AstraZeneca, Daiichi Sankyo push Enhertu closer to the blockbuster frontier with stomach cancer

Daiichi Sankyo and partner AstraZeneca have taken their HER2-targeted cancer drug Enhertu another step toward blockbusterland.

The FDA cleared Enhertu for HER2-positive gastric or gastroesophageal junction cancer patients who previously received Roche’s standard-of-care Herceptin, the companies said Monday.

An antibody-drug conjugate, Enhertu is the first HER2-directed therapy approved in gastric cancer in a decade, the companies said. And it earned the green light after showing—for the first time in this patient population—that an HER2 drug could top chemotherapy at helping patients live significantly longer.

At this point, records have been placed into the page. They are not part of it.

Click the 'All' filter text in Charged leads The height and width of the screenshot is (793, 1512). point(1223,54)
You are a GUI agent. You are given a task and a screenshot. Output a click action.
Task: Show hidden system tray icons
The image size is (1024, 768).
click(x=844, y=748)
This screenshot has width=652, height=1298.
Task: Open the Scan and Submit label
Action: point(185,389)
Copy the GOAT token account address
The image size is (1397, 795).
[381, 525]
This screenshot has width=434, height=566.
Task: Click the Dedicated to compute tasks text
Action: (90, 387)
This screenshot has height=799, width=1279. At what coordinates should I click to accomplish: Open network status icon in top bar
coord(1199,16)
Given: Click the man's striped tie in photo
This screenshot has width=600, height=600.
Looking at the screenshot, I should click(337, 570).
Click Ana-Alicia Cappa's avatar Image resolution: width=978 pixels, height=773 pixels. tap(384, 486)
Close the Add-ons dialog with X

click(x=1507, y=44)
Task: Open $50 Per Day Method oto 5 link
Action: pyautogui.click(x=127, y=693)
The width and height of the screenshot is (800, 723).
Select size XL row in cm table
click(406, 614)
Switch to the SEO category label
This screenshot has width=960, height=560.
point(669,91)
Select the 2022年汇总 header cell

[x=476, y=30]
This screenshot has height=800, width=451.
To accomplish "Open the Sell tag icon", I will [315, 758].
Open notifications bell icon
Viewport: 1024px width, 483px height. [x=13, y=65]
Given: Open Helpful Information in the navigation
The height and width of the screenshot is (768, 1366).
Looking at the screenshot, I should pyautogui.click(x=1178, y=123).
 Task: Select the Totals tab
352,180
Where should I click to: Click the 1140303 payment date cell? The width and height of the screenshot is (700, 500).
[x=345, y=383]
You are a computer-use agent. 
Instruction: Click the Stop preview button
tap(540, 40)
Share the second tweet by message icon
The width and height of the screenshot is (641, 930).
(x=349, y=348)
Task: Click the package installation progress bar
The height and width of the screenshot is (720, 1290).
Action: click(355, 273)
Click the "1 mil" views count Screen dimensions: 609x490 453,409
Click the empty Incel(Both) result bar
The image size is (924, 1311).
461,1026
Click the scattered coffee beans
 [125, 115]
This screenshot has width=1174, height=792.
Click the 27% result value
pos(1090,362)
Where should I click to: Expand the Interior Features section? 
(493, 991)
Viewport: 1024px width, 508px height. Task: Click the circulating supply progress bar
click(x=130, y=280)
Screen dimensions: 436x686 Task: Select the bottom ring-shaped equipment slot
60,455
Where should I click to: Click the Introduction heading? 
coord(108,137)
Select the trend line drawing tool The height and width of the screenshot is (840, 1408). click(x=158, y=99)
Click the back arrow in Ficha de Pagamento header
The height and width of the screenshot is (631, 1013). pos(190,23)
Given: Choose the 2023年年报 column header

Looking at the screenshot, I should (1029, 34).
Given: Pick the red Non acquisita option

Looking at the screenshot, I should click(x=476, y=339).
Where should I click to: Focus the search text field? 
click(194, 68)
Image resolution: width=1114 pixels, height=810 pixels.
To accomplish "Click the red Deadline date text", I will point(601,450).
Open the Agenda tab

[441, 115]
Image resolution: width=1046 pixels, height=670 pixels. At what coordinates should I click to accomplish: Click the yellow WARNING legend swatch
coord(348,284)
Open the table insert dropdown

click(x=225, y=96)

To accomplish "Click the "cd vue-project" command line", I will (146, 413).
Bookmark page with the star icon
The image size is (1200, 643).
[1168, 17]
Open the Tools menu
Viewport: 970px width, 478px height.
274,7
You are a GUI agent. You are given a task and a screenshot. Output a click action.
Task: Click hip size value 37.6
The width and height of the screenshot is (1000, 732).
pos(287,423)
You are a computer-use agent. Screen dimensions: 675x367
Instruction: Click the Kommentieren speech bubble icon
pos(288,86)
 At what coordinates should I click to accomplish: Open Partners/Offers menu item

In the pivotal Destiny-Gastric01 trial in Japan and South Korea, Enhertu cut the risk of death by 41% versus chemotherapy in patients who had progressed on at least two previous treatments, including Herceptin. At an interim analysis, patients on Enhertu had lived a median 12.5 months, versus 8.4 months with chemotherapy, according to data presented at the 2020 American Society of Clinical Oncology (ASCO) meeting. On the study’s primary endpoint of overall response rate, Enhertu shrank tumors in 40.5% of patients, compared with a response rate of 11.3% in the chemo arm.

Previously treated HER2-positive stomach cancer now becomes Enhertu’s second U.S. approval, on top of its original nod in third-line HER2-positive breast cancer. Both Daiichi and AZ are banking their oncology revenue growth on Enhertu.

Daiichi’s in the middle of a transformation that puts oncology front and center as the Japanese pharma pivots away from the cardiovascular and metabolic fields. As part of the overhaul, the company’s targeting JPY500 billion ($5 billion) in peak oncology drug sales. Enhertu could take about half of that load: It now bears a 2024 sales estimate of around $2.5 billion, with some bullish industry watchers projecting peak sales above $4 billion.